According to a recent report from Cambridge-based Forrester Research, 20% of America’s millionaires never attended college. Make no mistake, for most people advanced degrees are still valuable. A graduate degree can have a huge impact on your household income and your life progress. A family with a professional degree holder can make 5X of a family with just high school certificate holders.
The question then is; why are so many college dropouts successful in life? It’s true there are successful college dropouts. It’s also true many more fail. Here are a few reasons (most upvoted) as shared on Quora, why some college dropouts are successful in life and or business.
1. A dropout has no plan B. You don’t have a degree or a guaranteed job to fall back on. So you push yourself harder. I do feel I did so myself, when I recall my young years and those of my batch-mates.
2. A dropout starts earlier. I started my first business at 18 and failed. I started my second months later. And failed again. I then started working for others. And by the time my cohort had graduated, done their masters, etc. and come into the real world, I had already worked for 5 years and they came in some 2 rungs behind me on the same corporate ladder.
3. A dropout has fewer fears, loans, expectations to live up to. My dad expected i’d end up waiting tables at a Udipi restaurant. It was not difficult to surpass this expectation. I daresay my friends who did the Engineering + Masters route had higher expectations to live up to.
4. Depends on why they dropped out. A book “The Millionaire Mind” covered this topic in great detail. In short, (from the book) dropouts CAN (but not always) be more successful because they develop a thick skin to failure and are able to pick themselves up faster than the straight A honor student. Ever see how life smacks a straight A student in the face for the first time and they are paralyzed (mental of course)?
5. Richard Branson, Mark Zuckerburg, David Karp, Bill Gates……are people who went on to become billionaires with little or no college education. These people are outliers of the population – through their domain knowledge, personal networks, work ethic, and also just good timing, they went on to become uber successful with their careers as business owners.
6. The “thing” that separates successful dropouts from unsuccessful ones, is the successful ones do not dropout of learning and doing. They simply take a different route to achieve a common goal.
7. College doesn’t make you successful or teach you things you cannot learn elsewhere. It is simply a stamp of certification and if you graduate it shows that you can commit to something and complete assigned requirements.
Most people should go that route if you’re looking for a “white-collar” job. However, there are and always will be, people with different skill-sets, mentalities and preferences. You don’t have to change the world to be considered successful, nor do you have to complete college.

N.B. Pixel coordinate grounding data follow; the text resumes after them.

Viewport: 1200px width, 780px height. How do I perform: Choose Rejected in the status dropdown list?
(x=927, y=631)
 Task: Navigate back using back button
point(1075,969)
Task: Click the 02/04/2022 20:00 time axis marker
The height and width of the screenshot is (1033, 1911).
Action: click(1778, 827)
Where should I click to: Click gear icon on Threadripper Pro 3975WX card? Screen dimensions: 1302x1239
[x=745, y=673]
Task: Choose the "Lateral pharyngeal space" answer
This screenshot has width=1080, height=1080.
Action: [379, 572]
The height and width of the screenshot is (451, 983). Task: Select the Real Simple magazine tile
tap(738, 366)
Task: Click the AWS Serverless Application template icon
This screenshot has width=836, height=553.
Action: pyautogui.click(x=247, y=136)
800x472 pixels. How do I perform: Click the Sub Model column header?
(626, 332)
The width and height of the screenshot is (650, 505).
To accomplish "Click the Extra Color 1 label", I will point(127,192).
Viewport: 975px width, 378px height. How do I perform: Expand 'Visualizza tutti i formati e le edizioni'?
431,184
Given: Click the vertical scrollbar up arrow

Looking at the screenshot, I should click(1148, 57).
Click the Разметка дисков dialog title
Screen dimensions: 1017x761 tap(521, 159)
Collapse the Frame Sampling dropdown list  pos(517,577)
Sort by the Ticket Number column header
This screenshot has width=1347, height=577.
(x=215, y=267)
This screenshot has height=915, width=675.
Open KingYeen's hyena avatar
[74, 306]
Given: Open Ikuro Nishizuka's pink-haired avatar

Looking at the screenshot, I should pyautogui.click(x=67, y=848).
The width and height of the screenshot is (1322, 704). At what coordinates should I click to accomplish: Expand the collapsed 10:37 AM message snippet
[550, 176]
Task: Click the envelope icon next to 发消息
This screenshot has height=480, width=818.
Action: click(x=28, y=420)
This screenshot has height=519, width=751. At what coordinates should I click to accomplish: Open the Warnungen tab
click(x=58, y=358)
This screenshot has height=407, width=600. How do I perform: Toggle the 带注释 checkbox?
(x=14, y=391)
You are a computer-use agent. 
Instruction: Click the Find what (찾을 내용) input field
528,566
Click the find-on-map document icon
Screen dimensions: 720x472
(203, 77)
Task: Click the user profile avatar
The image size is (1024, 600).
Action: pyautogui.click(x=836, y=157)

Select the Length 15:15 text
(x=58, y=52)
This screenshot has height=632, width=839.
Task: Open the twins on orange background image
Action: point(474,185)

8. They were hungry. Steve Jobs mentioned hunger in his commencement speech at Stanford. These successful dropouts had a hunger to learn. John Mayer’s favorite part of high school was the moment he could go home and imitate his rock legends and study their body of work. Studying their lyrics, the melodies, the riffs.
9. They were relentless. Whenever you learn something new. You will fail. And then when you become successful at some point you will fail. Failure is inevitable, but why can’t success be inevitable? To succeed you have got to have GRIT. It really isn’t about how many times you fall but how many times you get up.
10. The Harvard dropout success stories are the geniuses, identified and admitted by Harvard, who got too bored to wait around getting a credential for 4 years. In most cases, they were smart enough to make the calculated decision and realize their ventures were about to pay off bigger than the Harvard degree.